Probability of getting a Four-of-a-kind?

[musicgold]

Homework Statement

Why is my method not getting the correct answer? What am I missing?

Homework Equations

The Attempt at a Solution

I am trying to find the probabilities of different hands in a 5-card poker (Texas hold' em). While the document below shows the answer, I like to use a method that is intuitive to me. My method is getting me the correct probability figures for the royal flush and straight flush hands, but not for a four-of-a-kind (FOK).

Here is how I like to think about the problem: Consider a FOK hand A1 A2 A3 A4, 9. That is 4 aces and one 9, where 1 means spades, 2 hearts, 3 diamonds and 4 clubs.

The probability of getting this particular hand is 4/52 x 3/51 x 2/50 x 1/49 x 1 = 0.00037%.

Since there are 13 possible hands, the total probability is = 0.00037% x 13 = 0.0048% or 1 in 20,825.

According to the article below the probability is 1 in 4,165. What am I missing? https://www.ece.utah.edu/eceCTools/Probability/Combinatorics/ProbCombEx15.pdf

 

[.Scott]

The problem is that you are looking for A1, A2, A3, A4, 9.
But 9, A1, A2, A3, A4, also works. And so do 3 other arrangements.

Here is your logic in more explicit terms. I will combine your "13" with the first pick:
On the first pick, any card will do: Hence p=1
On the second pick, any of three cards will do: Hence p=3/51
On the third pick, any of three cards will do: Hence p=2/50
On the second pick, any of three cards will do: Hence p=1/49
On the last pick, any card will do: Hence p=1

So you multiply all of them together and you get 20,825.
But by doing this, you are saying it is only acceptable for the non-matching card to appear as the last card. In fact, it can be in any of the 5 positions and you still have 4 of a kind.

So: 20,825/5 = 5165

 

[musicgold]

But 9, A1, A2, A3, A4, also works. And so do 3 other arrangements.

Ah! That's what I was missing! Thank you!

Here is your logic in more explicit terms. I will combine your "13" with the first pick:
On the first pick, any card will do: Hence p=1
On the second pick, any of three cards will do: Hence p=3/51
On the third pick, any of three cards will do: Hence p=2/50
On the second pick, any of three cards will do: Hence p=1/49
On the last pick, any card will do: Hence p=1

Yes, your approach is better than mine.

Also, I think you meant 4165 instead of 5165.

 

[musicgold]

A follow up question, if you don't mind.

I tried to use your method for a full house hand ( for example Q1 Q2 Q3 J1 J2). There has to be a triplet and a pair. So I went like this:
1 x 3/51 x 2/50 x 48/49 x 3/48 = 0.0144% or 1 in 6941.7

The 48/49 in the fourth term excludes the remaining Queen.

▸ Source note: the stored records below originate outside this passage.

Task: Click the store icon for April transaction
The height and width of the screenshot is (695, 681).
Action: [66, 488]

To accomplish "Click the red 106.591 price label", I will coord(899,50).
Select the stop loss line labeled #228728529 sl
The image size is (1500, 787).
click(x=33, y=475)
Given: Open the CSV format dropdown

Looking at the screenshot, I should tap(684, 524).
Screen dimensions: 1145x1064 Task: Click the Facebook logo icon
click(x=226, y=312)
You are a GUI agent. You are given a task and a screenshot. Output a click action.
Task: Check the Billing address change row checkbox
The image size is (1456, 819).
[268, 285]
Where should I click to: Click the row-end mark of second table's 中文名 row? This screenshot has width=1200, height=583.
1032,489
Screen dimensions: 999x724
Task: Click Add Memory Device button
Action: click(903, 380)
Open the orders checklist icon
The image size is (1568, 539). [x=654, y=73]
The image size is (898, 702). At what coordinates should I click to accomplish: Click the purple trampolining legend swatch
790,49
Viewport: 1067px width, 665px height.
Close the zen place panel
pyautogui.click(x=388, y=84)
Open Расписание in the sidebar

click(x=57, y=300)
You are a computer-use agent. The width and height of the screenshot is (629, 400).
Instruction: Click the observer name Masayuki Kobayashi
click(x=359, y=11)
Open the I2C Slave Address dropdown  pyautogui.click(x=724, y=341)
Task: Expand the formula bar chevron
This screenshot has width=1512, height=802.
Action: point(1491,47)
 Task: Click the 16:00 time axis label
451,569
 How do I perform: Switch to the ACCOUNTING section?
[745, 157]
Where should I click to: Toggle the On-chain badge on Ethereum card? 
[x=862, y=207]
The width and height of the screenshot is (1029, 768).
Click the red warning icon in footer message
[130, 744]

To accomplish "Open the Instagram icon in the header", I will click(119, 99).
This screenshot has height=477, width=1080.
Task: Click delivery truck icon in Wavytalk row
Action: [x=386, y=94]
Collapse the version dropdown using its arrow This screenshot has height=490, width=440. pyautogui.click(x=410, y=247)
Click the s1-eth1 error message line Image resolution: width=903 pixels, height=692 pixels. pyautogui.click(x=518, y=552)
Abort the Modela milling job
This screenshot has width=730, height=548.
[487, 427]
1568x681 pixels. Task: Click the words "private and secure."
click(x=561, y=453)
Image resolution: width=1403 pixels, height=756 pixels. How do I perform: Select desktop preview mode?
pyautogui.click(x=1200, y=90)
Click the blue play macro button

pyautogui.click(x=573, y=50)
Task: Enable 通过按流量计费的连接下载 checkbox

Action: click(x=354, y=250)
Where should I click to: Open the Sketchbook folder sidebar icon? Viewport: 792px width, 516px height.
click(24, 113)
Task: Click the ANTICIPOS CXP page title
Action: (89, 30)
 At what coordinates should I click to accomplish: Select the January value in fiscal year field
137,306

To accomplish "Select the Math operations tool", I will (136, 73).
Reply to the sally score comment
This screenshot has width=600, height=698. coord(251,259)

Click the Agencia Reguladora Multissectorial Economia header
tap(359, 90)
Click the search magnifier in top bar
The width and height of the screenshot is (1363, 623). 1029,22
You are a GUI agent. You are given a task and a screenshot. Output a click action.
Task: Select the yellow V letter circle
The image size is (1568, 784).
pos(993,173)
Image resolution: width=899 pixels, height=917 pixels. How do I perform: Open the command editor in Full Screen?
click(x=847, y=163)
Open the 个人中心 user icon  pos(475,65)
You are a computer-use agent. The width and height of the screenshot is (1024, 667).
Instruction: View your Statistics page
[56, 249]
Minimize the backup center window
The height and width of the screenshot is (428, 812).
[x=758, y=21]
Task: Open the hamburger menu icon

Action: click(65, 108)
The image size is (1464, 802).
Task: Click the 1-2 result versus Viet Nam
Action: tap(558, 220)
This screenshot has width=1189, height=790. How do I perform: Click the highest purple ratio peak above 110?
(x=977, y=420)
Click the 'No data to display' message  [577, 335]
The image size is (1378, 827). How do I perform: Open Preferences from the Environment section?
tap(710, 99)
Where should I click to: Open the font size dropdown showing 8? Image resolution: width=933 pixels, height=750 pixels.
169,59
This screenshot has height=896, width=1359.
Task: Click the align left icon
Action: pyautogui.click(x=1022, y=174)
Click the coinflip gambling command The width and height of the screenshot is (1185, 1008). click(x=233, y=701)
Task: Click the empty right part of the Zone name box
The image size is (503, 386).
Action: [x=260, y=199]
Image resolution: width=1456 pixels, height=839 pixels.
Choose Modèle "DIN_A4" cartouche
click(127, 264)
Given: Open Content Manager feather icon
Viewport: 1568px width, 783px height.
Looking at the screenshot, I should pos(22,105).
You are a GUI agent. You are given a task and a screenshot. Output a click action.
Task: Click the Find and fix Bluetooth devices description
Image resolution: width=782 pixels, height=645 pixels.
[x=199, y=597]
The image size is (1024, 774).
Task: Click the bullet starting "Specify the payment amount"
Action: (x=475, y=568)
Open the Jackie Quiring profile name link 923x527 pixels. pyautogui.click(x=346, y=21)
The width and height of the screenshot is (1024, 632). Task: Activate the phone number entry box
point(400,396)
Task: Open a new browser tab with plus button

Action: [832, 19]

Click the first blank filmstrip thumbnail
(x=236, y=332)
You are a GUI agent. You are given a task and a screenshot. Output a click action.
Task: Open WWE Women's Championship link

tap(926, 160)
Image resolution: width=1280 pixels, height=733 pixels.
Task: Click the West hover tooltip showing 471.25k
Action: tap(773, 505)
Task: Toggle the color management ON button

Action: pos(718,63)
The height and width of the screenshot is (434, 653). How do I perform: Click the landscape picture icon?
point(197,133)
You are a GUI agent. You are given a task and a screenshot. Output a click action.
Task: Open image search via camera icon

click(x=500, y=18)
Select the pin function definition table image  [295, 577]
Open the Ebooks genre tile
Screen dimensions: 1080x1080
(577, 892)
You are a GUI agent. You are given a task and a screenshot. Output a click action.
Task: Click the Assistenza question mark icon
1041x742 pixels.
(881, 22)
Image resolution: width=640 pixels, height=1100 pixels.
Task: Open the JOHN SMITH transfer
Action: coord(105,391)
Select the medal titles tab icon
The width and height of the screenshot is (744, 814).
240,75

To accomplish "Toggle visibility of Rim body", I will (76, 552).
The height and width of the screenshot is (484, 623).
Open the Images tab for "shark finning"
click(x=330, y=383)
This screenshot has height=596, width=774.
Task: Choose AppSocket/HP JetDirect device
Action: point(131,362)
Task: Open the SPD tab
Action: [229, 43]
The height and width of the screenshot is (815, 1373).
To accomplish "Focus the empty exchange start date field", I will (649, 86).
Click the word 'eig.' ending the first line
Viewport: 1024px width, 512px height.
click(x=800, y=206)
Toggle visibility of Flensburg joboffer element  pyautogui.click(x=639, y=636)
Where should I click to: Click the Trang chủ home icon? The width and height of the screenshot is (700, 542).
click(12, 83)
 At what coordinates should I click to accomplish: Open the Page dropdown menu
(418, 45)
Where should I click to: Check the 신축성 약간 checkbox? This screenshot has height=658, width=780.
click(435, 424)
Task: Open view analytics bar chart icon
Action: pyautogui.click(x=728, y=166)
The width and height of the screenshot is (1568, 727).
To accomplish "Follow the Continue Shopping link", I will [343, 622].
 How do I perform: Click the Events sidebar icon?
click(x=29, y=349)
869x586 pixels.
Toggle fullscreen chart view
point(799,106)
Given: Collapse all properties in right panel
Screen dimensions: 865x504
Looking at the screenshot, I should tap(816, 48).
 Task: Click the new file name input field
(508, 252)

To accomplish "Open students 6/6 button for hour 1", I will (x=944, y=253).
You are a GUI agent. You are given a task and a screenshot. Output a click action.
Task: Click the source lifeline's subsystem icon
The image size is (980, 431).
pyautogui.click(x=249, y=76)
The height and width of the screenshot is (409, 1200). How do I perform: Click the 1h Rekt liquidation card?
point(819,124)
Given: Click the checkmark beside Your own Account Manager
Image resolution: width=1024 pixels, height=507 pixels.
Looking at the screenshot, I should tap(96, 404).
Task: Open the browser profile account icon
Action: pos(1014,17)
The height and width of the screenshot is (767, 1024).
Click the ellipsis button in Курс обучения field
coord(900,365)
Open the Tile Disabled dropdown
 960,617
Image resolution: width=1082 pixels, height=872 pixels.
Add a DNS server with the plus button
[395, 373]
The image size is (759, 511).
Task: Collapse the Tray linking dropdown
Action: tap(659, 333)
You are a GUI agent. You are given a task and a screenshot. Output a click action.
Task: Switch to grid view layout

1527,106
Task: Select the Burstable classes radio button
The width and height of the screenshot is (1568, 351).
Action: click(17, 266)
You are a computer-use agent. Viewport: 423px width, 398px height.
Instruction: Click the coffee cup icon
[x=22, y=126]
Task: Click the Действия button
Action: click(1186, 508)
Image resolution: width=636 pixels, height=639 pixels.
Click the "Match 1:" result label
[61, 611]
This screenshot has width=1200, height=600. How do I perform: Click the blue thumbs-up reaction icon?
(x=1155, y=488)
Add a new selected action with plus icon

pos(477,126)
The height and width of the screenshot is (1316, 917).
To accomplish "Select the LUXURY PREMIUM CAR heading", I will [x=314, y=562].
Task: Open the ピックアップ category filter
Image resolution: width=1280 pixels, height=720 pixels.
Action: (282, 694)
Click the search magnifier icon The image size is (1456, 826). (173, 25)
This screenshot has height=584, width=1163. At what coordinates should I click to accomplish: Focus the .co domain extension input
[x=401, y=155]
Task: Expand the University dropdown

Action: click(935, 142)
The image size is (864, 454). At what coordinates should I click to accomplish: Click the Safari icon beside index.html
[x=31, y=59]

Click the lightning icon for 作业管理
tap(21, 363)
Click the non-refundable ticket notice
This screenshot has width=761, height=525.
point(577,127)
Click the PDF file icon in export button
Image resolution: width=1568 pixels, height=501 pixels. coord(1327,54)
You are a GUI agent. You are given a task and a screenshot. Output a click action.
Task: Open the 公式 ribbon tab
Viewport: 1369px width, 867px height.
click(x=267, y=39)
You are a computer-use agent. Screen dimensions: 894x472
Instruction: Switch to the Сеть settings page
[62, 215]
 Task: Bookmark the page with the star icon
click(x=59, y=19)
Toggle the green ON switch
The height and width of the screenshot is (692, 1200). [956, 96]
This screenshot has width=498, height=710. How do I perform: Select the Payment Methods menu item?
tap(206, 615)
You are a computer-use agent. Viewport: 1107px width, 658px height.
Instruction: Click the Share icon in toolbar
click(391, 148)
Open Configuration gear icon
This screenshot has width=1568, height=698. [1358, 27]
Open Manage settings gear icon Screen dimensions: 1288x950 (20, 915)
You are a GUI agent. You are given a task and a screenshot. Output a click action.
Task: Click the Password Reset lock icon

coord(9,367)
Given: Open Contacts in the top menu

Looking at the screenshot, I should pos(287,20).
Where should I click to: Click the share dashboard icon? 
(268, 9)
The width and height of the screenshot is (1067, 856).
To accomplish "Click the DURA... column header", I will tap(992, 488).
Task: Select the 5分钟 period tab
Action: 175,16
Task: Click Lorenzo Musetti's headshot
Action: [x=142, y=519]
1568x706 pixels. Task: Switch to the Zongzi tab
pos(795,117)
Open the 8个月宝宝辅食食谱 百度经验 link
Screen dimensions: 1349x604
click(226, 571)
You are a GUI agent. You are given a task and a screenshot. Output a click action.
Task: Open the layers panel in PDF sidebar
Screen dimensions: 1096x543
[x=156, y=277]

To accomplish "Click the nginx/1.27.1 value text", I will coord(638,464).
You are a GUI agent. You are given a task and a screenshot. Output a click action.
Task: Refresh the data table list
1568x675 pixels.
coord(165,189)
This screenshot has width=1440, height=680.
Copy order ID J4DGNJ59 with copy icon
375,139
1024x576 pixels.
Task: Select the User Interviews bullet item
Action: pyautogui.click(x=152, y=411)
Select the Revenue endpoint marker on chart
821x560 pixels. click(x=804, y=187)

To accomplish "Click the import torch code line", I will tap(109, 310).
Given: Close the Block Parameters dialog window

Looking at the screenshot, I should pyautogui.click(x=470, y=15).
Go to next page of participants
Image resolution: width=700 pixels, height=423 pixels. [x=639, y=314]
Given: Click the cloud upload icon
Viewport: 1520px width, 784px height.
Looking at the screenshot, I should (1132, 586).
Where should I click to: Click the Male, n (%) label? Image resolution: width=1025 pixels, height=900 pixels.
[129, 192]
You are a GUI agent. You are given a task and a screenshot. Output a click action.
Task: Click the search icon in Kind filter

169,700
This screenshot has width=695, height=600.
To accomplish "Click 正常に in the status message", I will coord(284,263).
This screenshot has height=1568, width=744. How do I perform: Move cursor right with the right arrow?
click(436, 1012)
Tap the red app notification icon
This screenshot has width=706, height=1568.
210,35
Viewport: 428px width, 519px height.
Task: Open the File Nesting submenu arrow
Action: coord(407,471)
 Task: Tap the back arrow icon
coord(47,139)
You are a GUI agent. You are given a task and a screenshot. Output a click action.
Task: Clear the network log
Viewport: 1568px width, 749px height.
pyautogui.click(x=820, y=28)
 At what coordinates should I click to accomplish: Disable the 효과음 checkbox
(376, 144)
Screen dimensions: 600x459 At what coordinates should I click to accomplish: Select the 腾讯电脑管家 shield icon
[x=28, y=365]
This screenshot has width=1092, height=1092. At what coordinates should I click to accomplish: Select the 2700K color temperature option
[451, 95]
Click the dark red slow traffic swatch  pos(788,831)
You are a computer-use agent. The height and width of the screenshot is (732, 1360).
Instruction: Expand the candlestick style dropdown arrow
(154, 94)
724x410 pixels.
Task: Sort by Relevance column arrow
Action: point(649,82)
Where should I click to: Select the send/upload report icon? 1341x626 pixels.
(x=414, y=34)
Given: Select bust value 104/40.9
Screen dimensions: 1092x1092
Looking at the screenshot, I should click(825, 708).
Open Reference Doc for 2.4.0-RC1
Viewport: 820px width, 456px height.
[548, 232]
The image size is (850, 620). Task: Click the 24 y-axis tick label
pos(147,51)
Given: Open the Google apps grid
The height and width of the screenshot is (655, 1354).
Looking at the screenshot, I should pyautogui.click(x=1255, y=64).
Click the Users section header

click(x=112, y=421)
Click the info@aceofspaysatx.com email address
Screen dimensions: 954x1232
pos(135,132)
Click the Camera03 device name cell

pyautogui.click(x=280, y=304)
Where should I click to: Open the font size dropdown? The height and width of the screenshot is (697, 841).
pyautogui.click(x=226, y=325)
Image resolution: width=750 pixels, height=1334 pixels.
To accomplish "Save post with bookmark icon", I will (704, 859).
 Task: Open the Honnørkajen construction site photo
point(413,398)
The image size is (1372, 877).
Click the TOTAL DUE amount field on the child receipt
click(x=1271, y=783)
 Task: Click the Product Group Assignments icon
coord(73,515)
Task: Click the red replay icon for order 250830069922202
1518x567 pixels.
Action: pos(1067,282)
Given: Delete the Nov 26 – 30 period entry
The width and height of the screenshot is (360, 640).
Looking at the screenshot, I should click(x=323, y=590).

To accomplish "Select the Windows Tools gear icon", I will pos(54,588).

However as per the article the answer is 694.17. What am I missing? Looks like I am off by an order of 10!

 

[PeroK]

A follow up question, if you don't mind.

I tried to use your method for a full house hand ( for example Q1 Q2 Q3 J1 J2). There has to be a triplet and a pair. So I went like this:
1 x 3/51 x 2/50 x 48/49 x 3/48 = 0.0144% or 1 in 6941.7

The 48/49 in the fourth term excludes the remaining Queen.

However as per the article the answer is 694.17. What am I missing? Looks like I am off by an order of 10!

It's the same mistake as before. You could be dealt a Jack on the second card for example. The second card doesn't have to be the same as the first.

 

[PeroK]

$\binom{5}{2}=10$

Which is why you are out by a factor of ten..

 

[musicgold]

It's the same mistake as before. You could be dealt a Jack on the second card for example. The second card doesn't have to be the same as the first.

Thanks. But if you look at Scott's method, it doesn't need to worry about other possible arrangements. In my original method, I had to worry about other arrangements. For the full house calculation, I am using Scott's method.

 

[PeroK]

Thanks. But if you look at Scott's method, it doesn't need to worry about other possible arrangements. In my original method, I had to worry about other arrangements. For the full house calculation, I am using Scott's method.

If you want to calculate the probability of a full house using a card-by-card method, then the first card can be anything and so can the second card. The calculation then splits depending on whether the first two cards are a pair or not.

This is essentially the probability tree technique.

Note that if the first two cards are a pair, then the third card can be anything.